Data Annotation Strategy for Resume Parser (Images with Grouped Bounding Boxes)?

Hey All!

I'm working on building a resume parser, and wanted to ask for some advice on my data annotation strategy. I have images of documents, and I'm predicting bounding boxes and doing OCR to get the text output. I want to group together the predictions in a few ways:

  1. Group together multi-line bullet points
  2. Group together all the bullet points under Roles and responsibilities
  3. Group together the blue box and the roles and responsibilities

This is just one example of a resume template, but there are of course many different templates. My idea is to use the position on the page, the document layout, and the text content to group blobs of text together using something like a graph neural network, and then leverage the cleaned up output for some downstream tasks like classification and NER. I'm having a hard time getting started because it's not clear the best way to annotate for this task. I'm thinking maybe the best approach is to write some custom javascript for the front-end to enable linking together the bounding boxes? Definitely open to any ideas :slight_smile:

It's a little extra complicated because there are multiple experience in one image / document, so I can't just label the "class" of the bounding box, because I need to differentiate between experience record #1 at Align Technology and experience record #2 at Amerisourceberger.

I've also thought about other strategies like using larger bounding boxes that cover larger document sections, but then I run into issues with multiple page documents and more diverse layouts where sections are disconnected or there are other pieces in between two related text fields.

Any recommendations / advice?

Thanks!

Daniel

There's definitely other people working on this type of problem, and I think there's lots of tasks that come down to this sort of thing. But I haven't had much experience with it myself, so I don't have many concrete suggestions.

Have you considered doing it as a computer vision task first? You could think of it like object detection or image segmentation and use that sort of approach. You can imagine doing this sort of task with a writing system you don't know: from that perspective, it's a visual task rather than an NLP one. The boundaries are quite sharp so it's probably relatively easy on the scale of image segmentation or object detection tasks.
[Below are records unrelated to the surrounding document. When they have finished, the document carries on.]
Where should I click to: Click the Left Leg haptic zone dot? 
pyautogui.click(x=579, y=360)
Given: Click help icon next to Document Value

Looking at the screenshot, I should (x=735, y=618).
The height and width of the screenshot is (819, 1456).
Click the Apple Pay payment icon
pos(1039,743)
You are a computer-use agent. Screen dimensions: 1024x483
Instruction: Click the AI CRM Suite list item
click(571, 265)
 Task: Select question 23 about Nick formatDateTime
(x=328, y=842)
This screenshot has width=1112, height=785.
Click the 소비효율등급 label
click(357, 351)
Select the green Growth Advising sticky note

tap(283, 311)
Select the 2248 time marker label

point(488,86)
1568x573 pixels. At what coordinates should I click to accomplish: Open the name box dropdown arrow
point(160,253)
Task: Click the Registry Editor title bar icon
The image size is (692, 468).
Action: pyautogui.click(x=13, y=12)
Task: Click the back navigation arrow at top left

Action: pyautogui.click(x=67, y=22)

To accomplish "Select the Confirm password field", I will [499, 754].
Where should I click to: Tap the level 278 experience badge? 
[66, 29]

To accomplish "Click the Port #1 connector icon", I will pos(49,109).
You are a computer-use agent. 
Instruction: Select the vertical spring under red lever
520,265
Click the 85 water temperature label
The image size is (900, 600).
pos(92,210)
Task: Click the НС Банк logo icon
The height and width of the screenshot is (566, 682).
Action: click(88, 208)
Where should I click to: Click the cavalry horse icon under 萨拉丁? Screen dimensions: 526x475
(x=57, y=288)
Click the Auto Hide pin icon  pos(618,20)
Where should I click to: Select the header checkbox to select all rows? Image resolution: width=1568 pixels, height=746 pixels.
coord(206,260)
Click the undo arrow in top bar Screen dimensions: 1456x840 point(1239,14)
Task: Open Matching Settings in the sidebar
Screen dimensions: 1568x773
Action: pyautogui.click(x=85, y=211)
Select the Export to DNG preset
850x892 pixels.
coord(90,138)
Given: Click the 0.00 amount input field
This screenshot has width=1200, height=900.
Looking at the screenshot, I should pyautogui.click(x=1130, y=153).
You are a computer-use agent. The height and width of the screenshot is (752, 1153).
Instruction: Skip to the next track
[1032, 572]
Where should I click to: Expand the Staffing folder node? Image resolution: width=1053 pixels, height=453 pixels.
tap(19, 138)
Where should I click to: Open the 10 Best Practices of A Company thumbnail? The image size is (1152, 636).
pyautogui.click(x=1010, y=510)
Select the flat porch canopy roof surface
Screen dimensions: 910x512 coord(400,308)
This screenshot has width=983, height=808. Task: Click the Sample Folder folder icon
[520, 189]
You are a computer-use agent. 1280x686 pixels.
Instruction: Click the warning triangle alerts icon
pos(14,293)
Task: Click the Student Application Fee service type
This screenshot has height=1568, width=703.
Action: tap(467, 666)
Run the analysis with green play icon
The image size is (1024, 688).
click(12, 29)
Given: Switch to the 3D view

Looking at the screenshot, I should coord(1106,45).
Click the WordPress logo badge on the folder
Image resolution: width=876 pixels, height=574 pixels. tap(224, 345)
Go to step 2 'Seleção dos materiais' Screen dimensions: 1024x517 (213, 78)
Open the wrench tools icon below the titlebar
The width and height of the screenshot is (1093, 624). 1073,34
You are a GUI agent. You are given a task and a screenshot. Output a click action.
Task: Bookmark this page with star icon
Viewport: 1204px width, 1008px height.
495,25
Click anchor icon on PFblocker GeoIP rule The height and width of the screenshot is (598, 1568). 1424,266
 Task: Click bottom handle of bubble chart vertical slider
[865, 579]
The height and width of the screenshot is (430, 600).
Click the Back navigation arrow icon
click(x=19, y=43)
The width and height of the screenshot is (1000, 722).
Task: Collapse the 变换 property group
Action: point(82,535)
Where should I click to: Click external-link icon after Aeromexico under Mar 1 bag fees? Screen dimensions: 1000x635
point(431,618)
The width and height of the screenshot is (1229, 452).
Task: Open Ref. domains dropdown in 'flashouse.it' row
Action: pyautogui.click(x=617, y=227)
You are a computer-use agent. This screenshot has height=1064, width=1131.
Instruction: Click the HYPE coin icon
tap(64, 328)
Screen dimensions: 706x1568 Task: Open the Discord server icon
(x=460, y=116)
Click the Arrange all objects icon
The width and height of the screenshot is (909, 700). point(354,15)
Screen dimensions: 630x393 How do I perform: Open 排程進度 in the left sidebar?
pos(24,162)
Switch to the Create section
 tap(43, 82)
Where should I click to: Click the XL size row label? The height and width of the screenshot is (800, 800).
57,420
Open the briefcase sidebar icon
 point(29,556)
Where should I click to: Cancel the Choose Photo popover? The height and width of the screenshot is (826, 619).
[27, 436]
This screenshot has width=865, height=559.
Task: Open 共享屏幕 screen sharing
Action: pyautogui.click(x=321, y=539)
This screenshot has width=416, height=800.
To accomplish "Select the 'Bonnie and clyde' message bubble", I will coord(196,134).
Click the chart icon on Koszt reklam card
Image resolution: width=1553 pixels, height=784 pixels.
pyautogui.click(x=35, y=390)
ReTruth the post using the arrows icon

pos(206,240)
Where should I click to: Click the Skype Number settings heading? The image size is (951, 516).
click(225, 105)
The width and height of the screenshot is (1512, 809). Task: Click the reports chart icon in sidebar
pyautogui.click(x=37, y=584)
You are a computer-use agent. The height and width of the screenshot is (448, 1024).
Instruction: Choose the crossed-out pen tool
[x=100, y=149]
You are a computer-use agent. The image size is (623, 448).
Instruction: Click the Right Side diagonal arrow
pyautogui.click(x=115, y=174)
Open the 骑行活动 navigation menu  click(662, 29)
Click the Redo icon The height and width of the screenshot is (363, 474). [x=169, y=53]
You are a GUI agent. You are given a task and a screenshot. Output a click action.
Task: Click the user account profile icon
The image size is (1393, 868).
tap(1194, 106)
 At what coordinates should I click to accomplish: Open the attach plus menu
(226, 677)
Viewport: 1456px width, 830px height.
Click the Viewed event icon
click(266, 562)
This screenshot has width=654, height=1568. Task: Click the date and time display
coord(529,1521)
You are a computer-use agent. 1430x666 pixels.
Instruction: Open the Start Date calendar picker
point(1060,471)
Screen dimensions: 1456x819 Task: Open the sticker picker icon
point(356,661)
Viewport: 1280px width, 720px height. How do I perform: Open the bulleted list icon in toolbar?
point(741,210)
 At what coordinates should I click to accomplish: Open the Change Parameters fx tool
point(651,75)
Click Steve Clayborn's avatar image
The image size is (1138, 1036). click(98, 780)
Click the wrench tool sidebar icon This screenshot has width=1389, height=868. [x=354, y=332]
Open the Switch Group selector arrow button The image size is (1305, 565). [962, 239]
There are also some APIs for this. For instance, I think AWS have a product called "textract" that might be helpful. I've never used it though.

Hey @honnibal, thanks a million for the reply :slight_smile:

My main question is if Prodigy supports grouping / linking together bounding boxes during image labeling?

I definitely agree that this is at least partly a computer vision problem. I think the visual / spatial features are at least as important as the text content itself. The screenshot I shared is actually from AWS Textract, so you were spot on, and we're definitely thinking about this the same way. My approach is to first get bounding boxes and OCR text from their API, then use this representation for downstream tasks (such as grouping together / linking different text elements together, classifying text elements / groups, etc.) I keep seeing research papers come out where they use a similar approach as described above, but I'm not sure how they are annotating their data, and I was hoping that Prodigy had this functionality.

For example, in the screenshot below, two lines of text ("Textrun") are recognized separately, but are then grouped together into a new object "TextBlock". I guess you would need that grouping labeled somehow to solve this as a supervised learning problem.


(Aggarwal, Milan, Mausoom Sarkar, Hiresh Gupta, and Balaji Krishnamurthy. “Multi-Modal Association Based Grouping for Form Structure Extraction.” In 2020 IEEE Winter Conference on Applications of Computer Vision (WACV) , 2064–73. Snowmass Village, CO, USA: IEEE, 2020. https://doi.org/10.1109/WACV45572.2020.9093376.)

In another example, the text boxes are grouped together in a graph structure, and then predictions are made on top of that. In the same way, I am assuming you would need to label which elements were grouped together (and here they have a hierarchical grouping which makes it a little more complex).

image
(Hwang, Wonseok, Jinyeong Yim, Seunghyun Park, Sohee Yang, and Minjoon Seo. “Spatial Dependency Parsing for 2D Document Understanding.” ArXiv:2005.00642 [Cs] , May 1, 2020. http://arxiv.org/abs/2005.00642.)

If it's helpful, here's how the dataset this paper references is annotated -- I'm just now sure how they went about creating those annotations (unless it was manually without awesome software to make their lives easier).

This is the closest example I could come up with in terms of desired UI functionality -- using the grouping feature in PowerPoint / Google Slides. In practice I think you'd also want the ability to label the groups you create or the relationships between objects. This feels somewhat similar to the new dependency parsing annotation interface -- do you think something like this is possible in Prodigy?

Sorry for writing such a long post, I hope it made sense what I'm trying to accomplish :slight_smile:

Thanks so much for everything you and your team does!

Thanks for the detailed explanation :+1: There's no built-in feature currently to do the grouping, and where it gets tricky is when the boxes you're grouping don't align as neatly like in the examples above. This would then need a whole additional layer of indicating what's part of which group, and completely separate actions for grouping, ungrouping, selecting to group and so on.

That said, if you mostly expect the boxes you want to group to line up (more or less), and you don't really expect to have much overlap, a simple solution would be this: You could have an additional label GROUP and use it to draw boxes or shapes around existing boxes that belong together.

Given the resulting data with the annotated boxes and shapes, it will be fairly trivial to calculate which boxes are inside a given group – that's just a basic geometry formula :smiley: